La Lube sbaglia 9 battute contro le 2 di Kazan e così non bastano il 62% in att. di squadra contro il 50% ed i 10 punti di Juantorena (75% in att. e 1 ace).

Leon-oro2° set: Resta in campo Samoylenko. I marchigiani non si perdono d’animo e partono bene: 2-0 con l’ace di Cester, ma Kazan pareggia con la bomba al servizio di Leon che abbatte Juantorena: 5-5. Sokolov fa altrettanto con Anderson, ma per 2 volte: 8-5. Sokolov sbaglia in attacco (9-8), ma Juantorena in contrattacco (12-9) e Christenson con un ace su Leon (13-9) rimediano. Sokolov si mangia il +5 prendendo una murata clamorosa da Leon (14-11) che firma anche il 14-12 (slash su mezzo punto in battuta di Mikhaylov), il 15-13 con una diagonale pazzesca ed il mezzo punto in battuta chiuso da Volvich: 15-14. L’invasione di Cester sul pallonetto di Mikhaylov costa la parità (15-15), ma il turno di battuta di Leon finalmente si chiude con un errore: 16-15. Il sorpasso è però solo rinviato di poco perché sull’ottimo turno di battuta di Butko Sokolov non chiude nemmeno un pallone mentre Anderson, sin lì mai a segno in attacco, mette addirittura 3 contrattacchi in fila: 17-20. La Lube sciupa con Candellaro la palla del -1 (18-21 a firma Mikhaylov) ed al suo posto entra dunque Stankovic. Il set però prende definitivamente la via di Kazan col muro di Volvich sullo spento Sokolov (19-23). Il bulgaro prova a risollevare leggermente le sue percentuali annullando 2 set point (al servizio intanto rientra Candellaro), ma sul terzo Leon non perdona: 22-25. Stavolta è la Lube ad avere 4 ace e 3 errori contro 1 ace e 6 errori, ma Kazan ha il 60% di eff. in att. contro il 38%. 6 punti e 75% in att. per Juantorena; 9 punti e 70% in att. per Leon.

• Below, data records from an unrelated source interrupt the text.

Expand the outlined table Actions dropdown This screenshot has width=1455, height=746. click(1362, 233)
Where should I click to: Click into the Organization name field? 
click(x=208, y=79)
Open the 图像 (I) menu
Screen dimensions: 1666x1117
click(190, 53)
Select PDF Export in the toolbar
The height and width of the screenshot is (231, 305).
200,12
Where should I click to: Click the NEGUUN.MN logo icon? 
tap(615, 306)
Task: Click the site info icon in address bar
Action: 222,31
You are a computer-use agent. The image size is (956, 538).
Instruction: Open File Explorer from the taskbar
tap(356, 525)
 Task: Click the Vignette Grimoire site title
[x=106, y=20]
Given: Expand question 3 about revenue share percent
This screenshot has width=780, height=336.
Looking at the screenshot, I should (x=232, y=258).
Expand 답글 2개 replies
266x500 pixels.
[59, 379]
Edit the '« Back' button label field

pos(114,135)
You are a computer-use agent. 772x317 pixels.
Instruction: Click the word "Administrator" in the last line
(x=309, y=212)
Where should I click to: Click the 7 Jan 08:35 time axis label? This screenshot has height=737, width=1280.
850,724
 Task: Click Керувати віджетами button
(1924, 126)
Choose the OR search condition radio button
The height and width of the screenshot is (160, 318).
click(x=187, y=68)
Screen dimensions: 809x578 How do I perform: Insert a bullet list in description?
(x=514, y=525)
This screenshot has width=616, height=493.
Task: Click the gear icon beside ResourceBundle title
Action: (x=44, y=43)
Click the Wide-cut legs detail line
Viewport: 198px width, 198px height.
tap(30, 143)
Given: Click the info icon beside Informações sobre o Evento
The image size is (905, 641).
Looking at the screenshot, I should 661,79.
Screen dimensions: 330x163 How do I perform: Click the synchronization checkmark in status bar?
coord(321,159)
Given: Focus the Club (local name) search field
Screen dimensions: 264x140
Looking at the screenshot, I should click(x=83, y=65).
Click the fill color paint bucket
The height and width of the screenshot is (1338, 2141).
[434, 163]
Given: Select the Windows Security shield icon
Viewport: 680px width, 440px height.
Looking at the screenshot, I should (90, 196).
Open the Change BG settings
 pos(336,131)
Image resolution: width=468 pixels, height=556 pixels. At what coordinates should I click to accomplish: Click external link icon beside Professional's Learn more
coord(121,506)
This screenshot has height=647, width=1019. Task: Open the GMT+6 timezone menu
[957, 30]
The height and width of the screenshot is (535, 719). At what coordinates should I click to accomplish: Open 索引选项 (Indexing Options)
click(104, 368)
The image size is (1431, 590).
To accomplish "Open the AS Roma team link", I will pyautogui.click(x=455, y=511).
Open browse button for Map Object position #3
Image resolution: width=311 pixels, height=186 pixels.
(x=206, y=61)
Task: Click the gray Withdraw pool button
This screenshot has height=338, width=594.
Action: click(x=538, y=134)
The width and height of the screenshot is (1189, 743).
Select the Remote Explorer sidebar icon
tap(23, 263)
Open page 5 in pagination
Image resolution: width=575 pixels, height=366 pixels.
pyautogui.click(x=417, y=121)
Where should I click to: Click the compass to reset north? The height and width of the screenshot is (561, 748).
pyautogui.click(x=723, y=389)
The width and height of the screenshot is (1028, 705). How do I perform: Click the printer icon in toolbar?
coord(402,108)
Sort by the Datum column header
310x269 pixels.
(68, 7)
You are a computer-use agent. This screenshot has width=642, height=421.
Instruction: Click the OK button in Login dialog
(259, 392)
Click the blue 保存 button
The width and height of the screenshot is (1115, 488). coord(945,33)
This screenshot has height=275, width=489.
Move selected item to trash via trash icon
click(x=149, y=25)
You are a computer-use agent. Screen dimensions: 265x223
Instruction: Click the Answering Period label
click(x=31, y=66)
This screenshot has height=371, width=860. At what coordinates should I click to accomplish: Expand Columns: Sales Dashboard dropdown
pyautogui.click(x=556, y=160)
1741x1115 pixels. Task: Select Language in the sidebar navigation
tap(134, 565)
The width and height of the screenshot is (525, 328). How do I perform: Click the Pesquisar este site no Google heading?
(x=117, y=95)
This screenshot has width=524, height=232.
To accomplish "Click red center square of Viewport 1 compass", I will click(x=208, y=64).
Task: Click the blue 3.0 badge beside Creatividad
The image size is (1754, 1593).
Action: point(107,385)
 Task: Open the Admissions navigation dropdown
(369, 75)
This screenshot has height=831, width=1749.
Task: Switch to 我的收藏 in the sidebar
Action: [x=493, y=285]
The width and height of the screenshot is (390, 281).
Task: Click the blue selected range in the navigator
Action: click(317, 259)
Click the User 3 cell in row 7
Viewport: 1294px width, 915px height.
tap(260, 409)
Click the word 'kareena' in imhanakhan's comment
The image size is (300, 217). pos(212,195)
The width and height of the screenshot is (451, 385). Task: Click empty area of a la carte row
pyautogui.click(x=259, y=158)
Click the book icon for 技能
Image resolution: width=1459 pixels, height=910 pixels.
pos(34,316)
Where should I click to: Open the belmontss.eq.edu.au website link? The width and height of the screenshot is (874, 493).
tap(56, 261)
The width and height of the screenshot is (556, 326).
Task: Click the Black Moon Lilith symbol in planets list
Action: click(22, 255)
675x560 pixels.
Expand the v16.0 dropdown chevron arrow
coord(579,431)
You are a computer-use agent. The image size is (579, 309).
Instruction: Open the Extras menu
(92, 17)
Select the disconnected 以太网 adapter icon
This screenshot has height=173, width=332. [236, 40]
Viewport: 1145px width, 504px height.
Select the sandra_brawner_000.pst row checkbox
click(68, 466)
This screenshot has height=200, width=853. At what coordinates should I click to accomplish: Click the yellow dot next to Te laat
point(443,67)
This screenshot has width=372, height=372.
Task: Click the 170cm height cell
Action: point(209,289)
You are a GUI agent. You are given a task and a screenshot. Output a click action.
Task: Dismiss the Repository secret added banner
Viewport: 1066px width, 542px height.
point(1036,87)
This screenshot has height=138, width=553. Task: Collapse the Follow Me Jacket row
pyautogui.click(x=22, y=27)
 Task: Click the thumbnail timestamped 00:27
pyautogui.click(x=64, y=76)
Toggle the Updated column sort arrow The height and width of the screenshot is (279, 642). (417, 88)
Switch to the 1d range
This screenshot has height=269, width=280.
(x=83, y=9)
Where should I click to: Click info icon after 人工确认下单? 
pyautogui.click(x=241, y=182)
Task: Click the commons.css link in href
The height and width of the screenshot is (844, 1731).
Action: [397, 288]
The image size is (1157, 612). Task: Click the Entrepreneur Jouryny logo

3° set: C’è Stankovic per Candellaro. Butko trova subito 2 ace (1-3), ma la Lube reagisce: ace di Christenson su Leon (3-3), muro di Sokolov su Leon (5-4) ed invasione di Butko (6-4). Nuova parità con un muro su Kovar: 8-8. Kazan torna avanti sull’errore di Stankovic (12-13) e prova l’allungo con Leon (12-14), ma Sokolov riporta in parità la Lube: 14-14. Juantorena continua ad altissimi livelli e firma anche il 17-16, ma Sokolov concede il 17-18 (dentro Sander per Kovar) ed anche il 17-19. Il 17-20 è un’invasione sul contrattacco di Anderson che poco dopo concede il 19-20. Sul 21-22 torna Kovar in prima linea, sul 22-23 Candellaro al servizio per Stankovic, ma Kazan non sbaglia nulla e Leon conquista il match point: 22-24. Dopo ricezione fuori misura Juantorena deve attaccare l’ennessima palla impossibile e stavolta sbaglia: 22-25.
6 punti per Juantorena e 5 per Leon, ma il -25% di eff. in att. di Sokolov affossa le chance della Lube.